She holds onto the words for a moment, and then releases them: “It’s nice to hear your voice.” 

 

 


 

 

It had taken a month for Narancia to come back from the dead. Maybe a little bit longer—Trish hadn’t been keeping track. She had been back in Calabria, emptying what remained from her mother’s house in a late spring rainstorm that had lasted for days, far removed from Naples and all the ghosts that lived there. She had heard the news in the middle of the night, in the pitch-dark kitchen, and the only thing she’d thought to do was sit right down on the cold tile floor, clutching the phone to her ear. 

Giorno’s voice had been murky, all words save for Narancia and alive indistinct. Trish hadn’t been able to retain much. What she knew was that Giorno had gotten a very confused call from a policeman in Rome, some foggy morning before sunrise, saying that a kid they’d found wandering around the Colosseum had given them his name. 

The others had followed: first Abbacchio, and then Bucciarati.
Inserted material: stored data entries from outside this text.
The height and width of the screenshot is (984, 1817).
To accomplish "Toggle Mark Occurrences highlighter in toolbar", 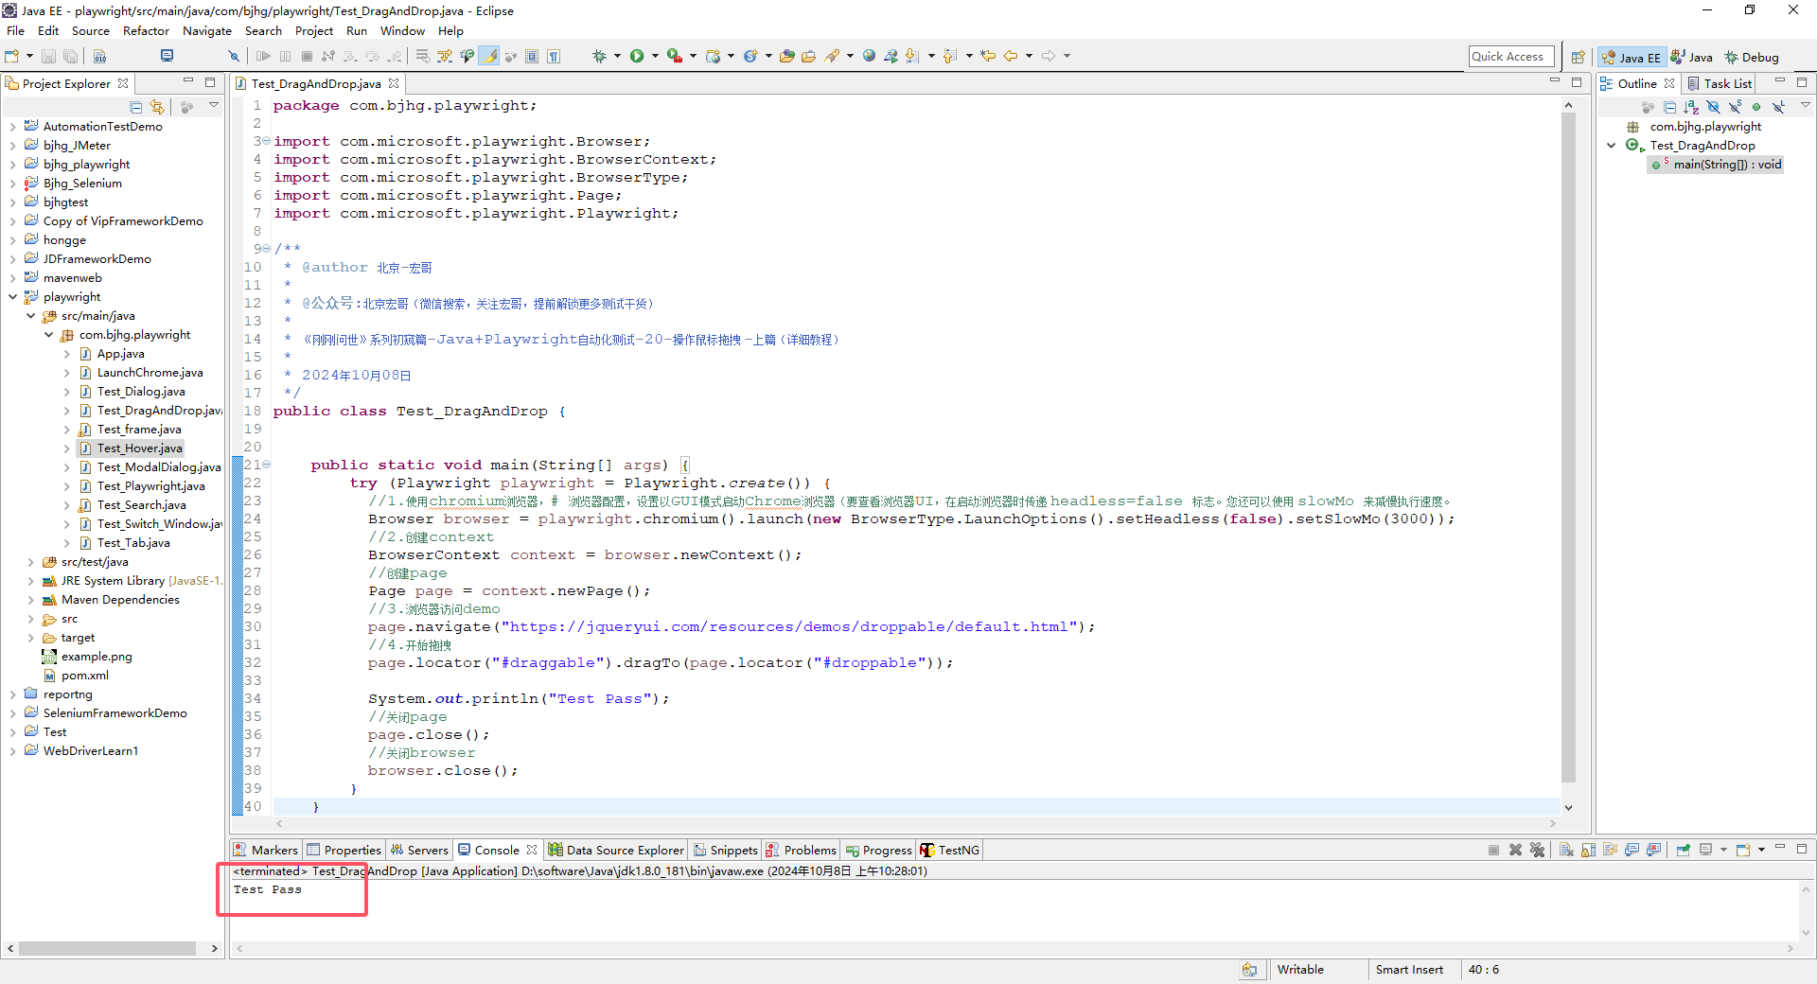I will coord(489,57).
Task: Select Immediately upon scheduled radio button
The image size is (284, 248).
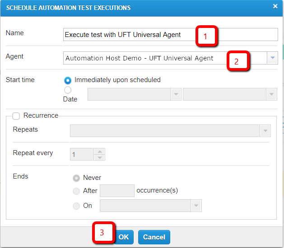Action: pyautogui.click(x=68, y=80)
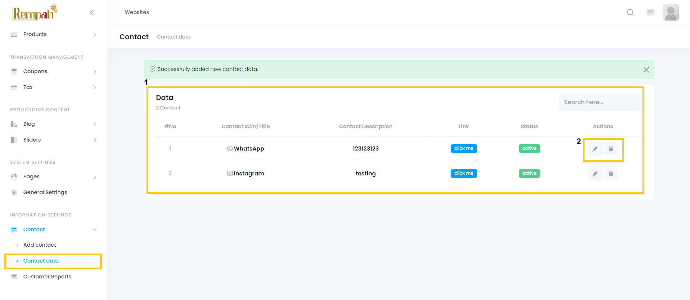Viewport: 690px width, 300px height.
Task: Click the Rempah logo
Action: click(x=34, y=13)
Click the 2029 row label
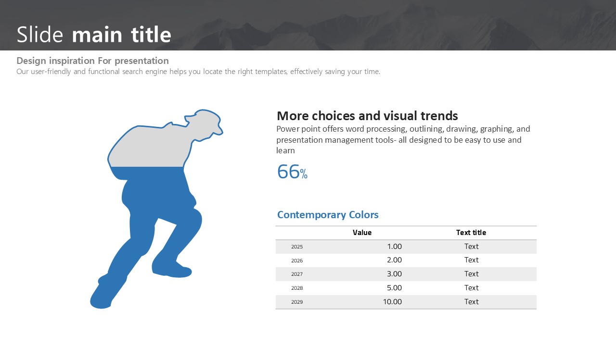The image size is (616, 346). 297,302
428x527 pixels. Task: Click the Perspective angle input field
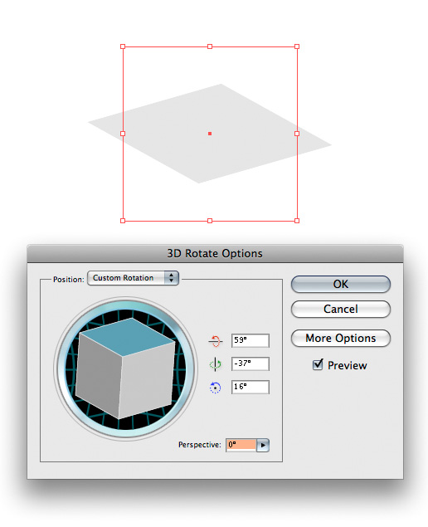tap(241, 445)
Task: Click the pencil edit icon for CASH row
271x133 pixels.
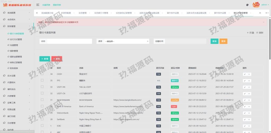Action: (245, 74)
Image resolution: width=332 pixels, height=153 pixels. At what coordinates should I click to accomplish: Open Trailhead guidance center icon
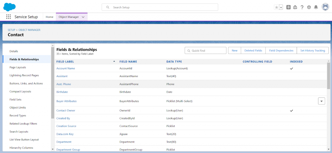click(295, 7)
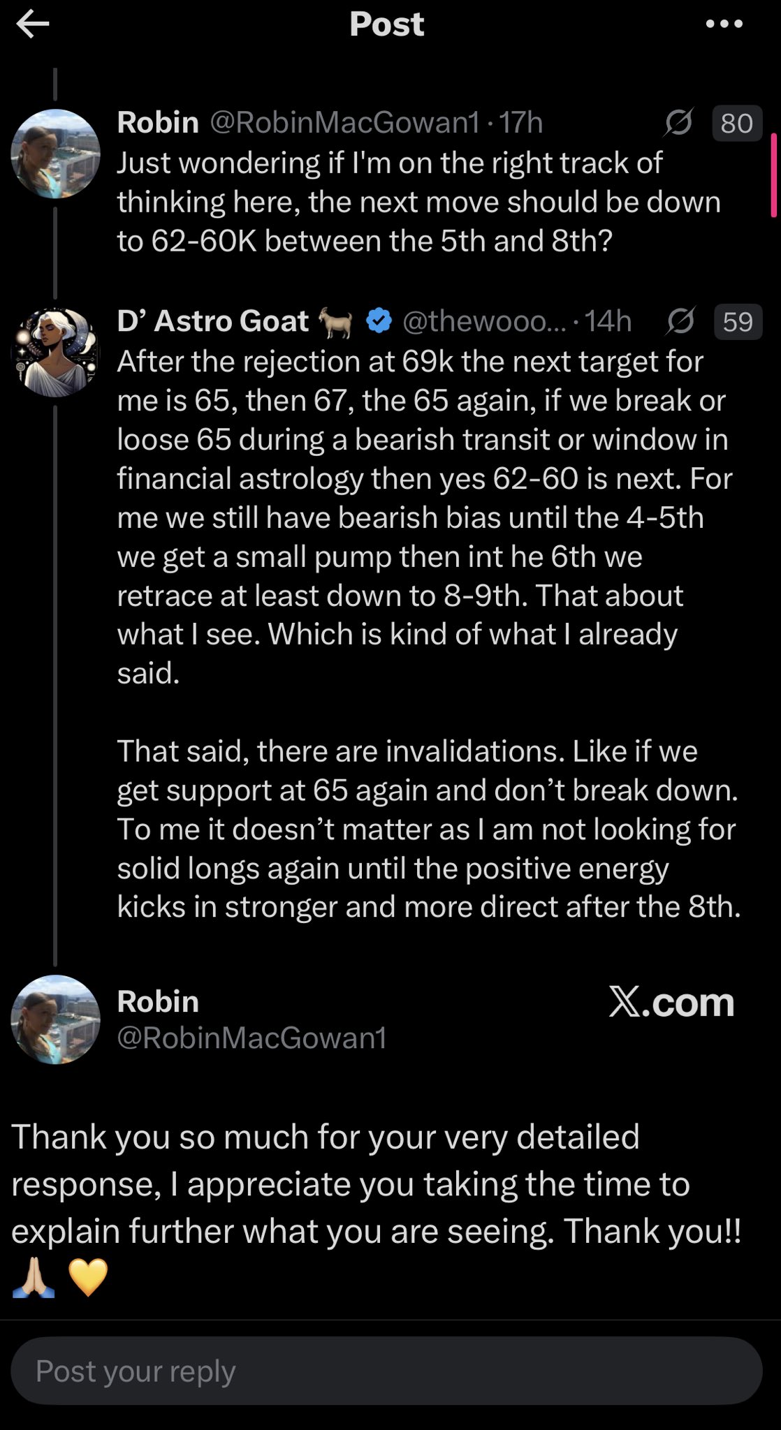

Bucciarati had taken the longest—the greenness had begun to leave the Apennines, gone for another year, and Mista had been the one to call her that time, half-crying, talking too fast for her to understand. 

It had seemed to shock even Giorno, and Trish’s impression was that it was something his Stand had done of its own accord, with its vast unknowable power, simply because in his heart he had wished for it. The particulars of Stands had always seemed to grow more tangled when she asked about them, and so this time she hadn’t asked. A part of her had been wary of it anyway, as if doing so would somehow undo the repair, strange and tragic though it was.

May had passed drearily, without a shape; somewhere inside of it Narancia aged another year. Despite her trepidations, Trish had gone back to Naples on the cusp of June, not because she had wanted to but because Bucciarati had asked her to. Once more, he’d said over the phone, and Trish had been in the kitchen again, barefoot and unable to speak. Just once more.

The train ride had been long, and it had already been hot in the unfamiliar city; the clear, unbroken heat of early summer. She’d brought one suitcase and stayed in a tiny hotel room by the harbor.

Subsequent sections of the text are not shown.